Op-EdAppeared in on March 3, 2023By

ALFREDO ORTIZ: Time For SCOTUS To Take Down The College Cartel

Balance sign in court room

This week, Job Creators Network Foundation argued its case against the Biden administration’s unlawful student loan bailout process before the Supreme Court. We explained how neither Congress nor the American people give the administration the authority to unilaterally forgive more than $400 billion in student debt. We hope the court agrees with our position and strikes down this unprecedented executive overreach, setting the stage to address the root cause of the student loan crisis: college overcharging.

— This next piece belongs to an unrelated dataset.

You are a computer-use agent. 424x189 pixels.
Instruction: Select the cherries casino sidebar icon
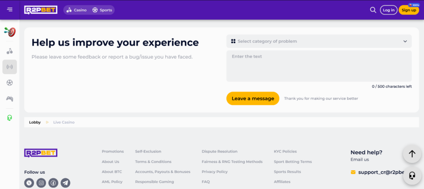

We sympathize with the plight of ordinary Americans saddled with massive debts. Thanks to Democrats’ bad policies, inflation is far outstripping average wages. Declining real wages make it increasingly difficult for workers to pay down their student loan balances. Yet this burden doesn’t mean Biden has the power to simply cancel student debt — something the President and former House Speaker Nancy Pelosi have admitted to in years past.

As we illustrated in a New York Times full-page ad this week, Biden’s student loan bailout gives colleges a blank check to continue overcharging students. If colleges know taxpayers will pick up the tab for their outrageous costs, they will have no reason to reform. Colleges have increased tuition at more than double the inflation rate over the past few decades. The average tuition at private, nonprofit universities is now $50,000. As a result, American colleges are sitting on $700 billion in endowments.

The Biden administration has done nothing to hold colleges accountable for their price gouging. If the President were really interested in solving this problem, he would haul the heads of major universities to the White House, like with bankers, to demand action to help the American people.

Democrats’ unwillingness to take on the college cartel results from colleges’ generous political donations and role in churning out progressive activists like those at the NAACP who protested in front of the court this week. Ironically, minorities would be disproportionately harmed by the bailout that entrenches the failing status quo.

Under the guise of increased “access” to higher education, colleges prey on minority families who desperately want a better life for their children. Black Americans face loan balances nearly twice as high as their white counterparts. The Biden administration is siding with big college over regular folks.

A lot of fat can be cut from colleges and returned to students through lower tuition. Colleges have hired an army of high-paid administrators that provide little to no educational value. They have launched dozens of sociology-adjacent degree problems that don’t provide students with marketable skills. And they have engaged in a decades-long building boom that have added expensive resort-style amenities to campuses.

One point proponents of the student loan bailout continually make is that American businesses received pandemic relief (in the form of the Paycheck Protection Program), so students should as well. Teachers union boss Randi Weingarten went on an unhinged rant about this supposed double standard in front of the Supreme Court on Tuesday.

Yet the PPP and student loan bailout are very different. The PPP was legally passed by Congress on an overwhelmingly bipartisan basis to help small businesses maintain payroll during a time when the government forcefully shut them down. From the outset, PPP was a grant without expectation its funds would be repaid. The program saved 50 million jobs and staved off mass economic ruin in 2020. There is no comparison between these two programs.

Striking down the student loan bailout will uphold the rule of law and prevent the dangerous precedent that future presidents would exploit to socialize other debts. It will also send a long overdue message to colleges that their days of unchecked tuition hikes are coming to an end.

Alfredo Ortiz is president and CEO of Job Creators Network.